- EXERCISE -
Repeat the lines of the data exactly, from the first one through the one that contains "Mission (18, 2169)".

SUPPLIED INFORMATION Block Start

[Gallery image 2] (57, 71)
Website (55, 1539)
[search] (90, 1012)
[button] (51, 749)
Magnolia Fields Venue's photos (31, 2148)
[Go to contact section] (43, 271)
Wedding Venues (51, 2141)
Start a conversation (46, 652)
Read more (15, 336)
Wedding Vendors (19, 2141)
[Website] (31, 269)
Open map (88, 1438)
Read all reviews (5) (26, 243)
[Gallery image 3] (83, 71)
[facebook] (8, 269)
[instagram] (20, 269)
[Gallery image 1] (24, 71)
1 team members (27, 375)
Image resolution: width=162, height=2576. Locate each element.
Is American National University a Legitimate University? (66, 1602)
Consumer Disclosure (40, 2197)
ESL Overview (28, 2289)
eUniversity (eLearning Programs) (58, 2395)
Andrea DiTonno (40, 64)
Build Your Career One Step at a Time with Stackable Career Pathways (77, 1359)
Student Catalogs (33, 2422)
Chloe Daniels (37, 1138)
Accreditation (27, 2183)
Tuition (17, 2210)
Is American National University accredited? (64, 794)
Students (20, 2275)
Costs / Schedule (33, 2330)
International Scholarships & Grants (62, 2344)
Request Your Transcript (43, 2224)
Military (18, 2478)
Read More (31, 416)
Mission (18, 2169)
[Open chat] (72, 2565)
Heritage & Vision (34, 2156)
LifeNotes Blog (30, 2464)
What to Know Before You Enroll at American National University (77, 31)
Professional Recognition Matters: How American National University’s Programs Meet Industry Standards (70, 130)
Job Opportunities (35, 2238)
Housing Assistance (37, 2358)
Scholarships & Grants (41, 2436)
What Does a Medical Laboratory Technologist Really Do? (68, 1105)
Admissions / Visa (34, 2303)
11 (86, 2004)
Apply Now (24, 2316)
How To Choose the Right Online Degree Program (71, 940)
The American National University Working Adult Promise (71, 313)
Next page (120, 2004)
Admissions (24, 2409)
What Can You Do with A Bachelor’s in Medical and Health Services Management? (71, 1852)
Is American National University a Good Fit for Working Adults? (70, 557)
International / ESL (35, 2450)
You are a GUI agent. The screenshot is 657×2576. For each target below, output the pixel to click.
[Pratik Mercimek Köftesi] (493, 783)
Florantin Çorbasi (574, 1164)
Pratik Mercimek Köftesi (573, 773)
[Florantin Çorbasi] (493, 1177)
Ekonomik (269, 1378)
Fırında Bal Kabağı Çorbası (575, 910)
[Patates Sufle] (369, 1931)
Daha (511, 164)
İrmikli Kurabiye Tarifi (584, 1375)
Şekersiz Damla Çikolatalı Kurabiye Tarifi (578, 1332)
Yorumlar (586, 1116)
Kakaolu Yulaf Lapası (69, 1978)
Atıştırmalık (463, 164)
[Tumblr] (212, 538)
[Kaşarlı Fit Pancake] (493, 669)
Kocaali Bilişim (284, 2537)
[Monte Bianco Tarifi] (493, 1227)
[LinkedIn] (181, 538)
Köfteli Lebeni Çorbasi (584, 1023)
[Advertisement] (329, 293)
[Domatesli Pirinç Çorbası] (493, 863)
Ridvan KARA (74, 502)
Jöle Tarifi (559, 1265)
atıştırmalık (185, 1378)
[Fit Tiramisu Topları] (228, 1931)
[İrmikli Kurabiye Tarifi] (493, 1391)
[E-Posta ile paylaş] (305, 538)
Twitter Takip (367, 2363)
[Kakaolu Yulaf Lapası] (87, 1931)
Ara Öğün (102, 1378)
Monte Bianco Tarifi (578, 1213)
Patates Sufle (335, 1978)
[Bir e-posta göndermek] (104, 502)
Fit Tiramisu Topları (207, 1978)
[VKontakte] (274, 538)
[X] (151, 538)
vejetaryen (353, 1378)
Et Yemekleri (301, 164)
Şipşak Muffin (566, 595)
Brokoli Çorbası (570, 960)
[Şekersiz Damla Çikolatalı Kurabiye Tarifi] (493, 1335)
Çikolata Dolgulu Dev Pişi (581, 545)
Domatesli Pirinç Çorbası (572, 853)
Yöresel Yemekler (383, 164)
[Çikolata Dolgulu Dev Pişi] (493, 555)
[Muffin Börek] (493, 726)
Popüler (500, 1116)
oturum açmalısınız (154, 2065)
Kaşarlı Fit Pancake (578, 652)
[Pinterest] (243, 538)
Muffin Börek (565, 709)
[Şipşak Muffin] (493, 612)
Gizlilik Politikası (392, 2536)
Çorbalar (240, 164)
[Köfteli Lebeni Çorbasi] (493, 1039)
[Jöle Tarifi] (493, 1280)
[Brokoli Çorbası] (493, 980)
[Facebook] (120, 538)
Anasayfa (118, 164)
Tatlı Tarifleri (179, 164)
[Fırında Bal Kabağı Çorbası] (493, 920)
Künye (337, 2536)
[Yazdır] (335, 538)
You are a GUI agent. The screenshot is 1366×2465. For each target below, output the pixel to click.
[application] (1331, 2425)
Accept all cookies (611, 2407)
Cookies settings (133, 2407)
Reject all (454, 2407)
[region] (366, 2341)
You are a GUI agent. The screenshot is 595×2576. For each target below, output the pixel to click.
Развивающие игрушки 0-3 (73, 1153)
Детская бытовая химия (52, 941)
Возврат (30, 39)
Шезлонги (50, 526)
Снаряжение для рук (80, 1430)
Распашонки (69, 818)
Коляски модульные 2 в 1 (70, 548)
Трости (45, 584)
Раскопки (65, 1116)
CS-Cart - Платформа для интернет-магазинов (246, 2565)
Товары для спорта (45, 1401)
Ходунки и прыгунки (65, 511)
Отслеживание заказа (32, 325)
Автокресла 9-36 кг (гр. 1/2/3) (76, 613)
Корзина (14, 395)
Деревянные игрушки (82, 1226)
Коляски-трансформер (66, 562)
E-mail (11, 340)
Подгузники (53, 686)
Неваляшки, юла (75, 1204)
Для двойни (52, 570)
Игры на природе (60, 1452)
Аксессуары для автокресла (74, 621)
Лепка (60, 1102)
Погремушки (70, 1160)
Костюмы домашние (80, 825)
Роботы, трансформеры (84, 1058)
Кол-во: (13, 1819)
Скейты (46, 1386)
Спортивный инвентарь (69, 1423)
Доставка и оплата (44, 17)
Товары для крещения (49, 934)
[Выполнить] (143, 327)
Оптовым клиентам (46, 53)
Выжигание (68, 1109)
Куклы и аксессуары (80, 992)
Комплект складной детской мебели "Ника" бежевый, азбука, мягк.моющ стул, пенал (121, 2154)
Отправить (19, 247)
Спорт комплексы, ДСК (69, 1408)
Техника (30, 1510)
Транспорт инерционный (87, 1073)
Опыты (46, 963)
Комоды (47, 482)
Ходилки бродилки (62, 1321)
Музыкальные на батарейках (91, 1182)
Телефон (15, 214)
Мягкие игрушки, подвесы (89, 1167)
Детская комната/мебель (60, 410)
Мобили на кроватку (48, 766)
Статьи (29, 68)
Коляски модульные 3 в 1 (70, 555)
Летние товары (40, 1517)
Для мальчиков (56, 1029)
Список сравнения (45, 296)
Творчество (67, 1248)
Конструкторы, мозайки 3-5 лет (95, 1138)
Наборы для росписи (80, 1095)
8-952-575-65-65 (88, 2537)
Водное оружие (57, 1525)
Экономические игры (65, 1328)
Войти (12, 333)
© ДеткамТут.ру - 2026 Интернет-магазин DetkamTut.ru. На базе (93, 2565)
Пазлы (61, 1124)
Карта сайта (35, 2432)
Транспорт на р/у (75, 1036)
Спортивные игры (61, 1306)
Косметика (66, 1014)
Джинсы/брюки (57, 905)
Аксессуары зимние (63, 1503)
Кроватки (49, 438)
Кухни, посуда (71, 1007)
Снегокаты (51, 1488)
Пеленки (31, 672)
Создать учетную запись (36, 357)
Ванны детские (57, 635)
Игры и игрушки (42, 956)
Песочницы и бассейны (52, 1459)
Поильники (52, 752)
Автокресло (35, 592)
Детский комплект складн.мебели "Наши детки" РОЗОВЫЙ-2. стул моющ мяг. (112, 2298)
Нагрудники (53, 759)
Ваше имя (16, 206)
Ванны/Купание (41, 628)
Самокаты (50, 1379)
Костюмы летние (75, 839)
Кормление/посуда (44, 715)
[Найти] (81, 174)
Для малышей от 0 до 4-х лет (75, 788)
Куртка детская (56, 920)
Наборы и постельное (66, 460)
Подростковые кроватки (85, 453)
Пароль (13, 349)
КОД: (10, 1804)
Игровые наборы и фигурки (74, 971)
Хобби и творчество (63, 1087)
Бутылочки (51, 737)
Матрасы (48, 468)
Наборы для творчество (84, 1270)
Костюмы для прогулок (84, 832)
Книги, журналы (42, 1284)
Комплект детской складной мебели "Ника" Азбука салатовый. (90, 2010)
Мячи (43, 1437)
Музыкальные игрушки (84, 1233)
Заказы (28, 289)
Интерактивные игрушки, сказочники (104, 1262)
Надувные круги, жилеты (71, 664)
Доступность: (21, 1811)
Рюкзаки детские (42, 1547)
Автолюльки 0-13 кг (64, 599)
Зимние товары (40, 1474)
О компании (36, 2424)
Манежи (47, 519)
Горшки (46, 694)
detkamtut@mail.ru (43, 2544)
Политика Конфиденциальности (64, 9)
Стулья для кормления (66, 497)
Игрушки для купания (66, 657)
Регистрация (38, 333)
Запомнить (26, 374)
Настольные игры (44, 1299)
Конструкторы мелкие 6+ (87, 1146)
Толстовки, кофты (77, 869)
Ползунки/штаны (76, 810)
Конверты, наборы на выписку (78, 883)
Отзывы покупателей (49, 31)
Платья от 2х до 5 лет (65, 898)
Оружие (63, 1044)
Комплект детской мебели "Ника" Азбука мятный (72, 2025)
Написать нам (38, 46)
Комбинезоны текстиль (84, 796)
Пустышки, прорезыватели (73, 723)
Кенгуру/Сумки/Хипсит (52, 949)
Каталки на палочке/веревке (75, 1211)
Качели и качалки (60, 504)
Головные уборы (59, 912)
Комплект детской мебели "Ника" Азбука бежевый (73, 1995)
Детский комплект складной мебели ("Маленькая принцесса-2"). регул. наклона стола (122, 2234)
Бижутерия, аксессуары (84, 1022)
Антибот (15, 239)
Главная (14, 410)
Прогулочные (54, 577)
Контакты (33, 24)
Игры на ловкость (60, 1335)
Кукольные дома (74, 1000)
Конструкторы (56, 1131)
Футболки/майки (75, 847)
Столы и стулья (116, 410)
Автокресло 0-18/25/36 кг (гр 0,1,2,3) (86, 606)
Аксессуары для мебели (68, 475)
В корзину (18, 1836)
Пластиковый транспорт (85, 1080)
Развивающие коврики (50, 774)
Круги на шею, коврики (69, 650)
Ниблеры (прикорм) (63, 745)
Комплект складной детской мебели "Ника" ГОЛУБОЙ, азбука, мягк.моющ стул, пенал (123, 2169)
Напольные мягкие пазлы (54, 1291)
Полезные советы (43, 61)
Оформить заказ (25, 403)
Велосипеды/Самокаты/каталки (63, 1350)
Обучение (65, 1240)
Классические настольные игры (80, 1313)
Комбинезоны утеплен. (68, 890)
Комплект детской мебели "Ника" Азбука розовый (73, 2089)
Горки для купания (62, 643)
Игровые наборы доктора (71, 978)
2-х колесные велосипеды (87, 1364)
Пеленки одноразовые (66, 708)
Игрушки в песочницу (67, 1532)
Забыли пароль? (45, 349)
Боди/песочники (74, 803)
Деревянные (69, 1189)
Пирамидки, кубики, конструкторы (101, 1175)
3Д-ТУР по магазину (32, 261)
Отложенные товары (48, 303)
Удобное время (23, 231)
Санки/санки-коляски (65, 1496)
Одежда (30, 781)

SUPPLIED INFORMATION Block End

- WRITTEN ANSWER -
[Gallery image 2] (57, 71)
Website (55, 1539)
[search] (90, 1012)
[button] (51, 749)
Magnolia Fields Venue's photos (31, 2148)
[Go to contact section] (43, 271)
Wedding Venues (51, 2141)
Start a conversation (46, 652)
Read more (15, 336)
Wedding Vendors (19, 2141)
[Website] (31, 269)
Open map (88, 1438)
Read all reviews (5) (26, 243)
[Gallery image 3] (83, 71)
[facebook] (8, 269)
[instagram] (20, 269)
[Gallery image 1] (24, 71)
1 team members (27, 375)
Image resolution: width=162, height=2576. Locate each element.
Is American National University a Legitimate University? (66, 1602)
Consumer Disclosure (40, 2197)
ESL Overview (28, 2289)
eUniversity (eLearning Programs) (58, 2395)
Andrea DiTonno (40, 64)
Build Your Career One Step at a Time with Stackable Career Pathways (77, 1359)
Student Catalogs (33, 2422)
Chloe Daniels (37, 1138)
Accreditation (27, 2183)
Tuition (17, 2210)
Is American National University accredited? (64, 794)
Students (20, 2275)
Costs / Schedule (33, 2330)
International Scholarships & Grants (62, 2344)
Request Your Transcript (43, 2224)
Military (18, 2478)
Read More (31, 416)
Mission (18, 2169)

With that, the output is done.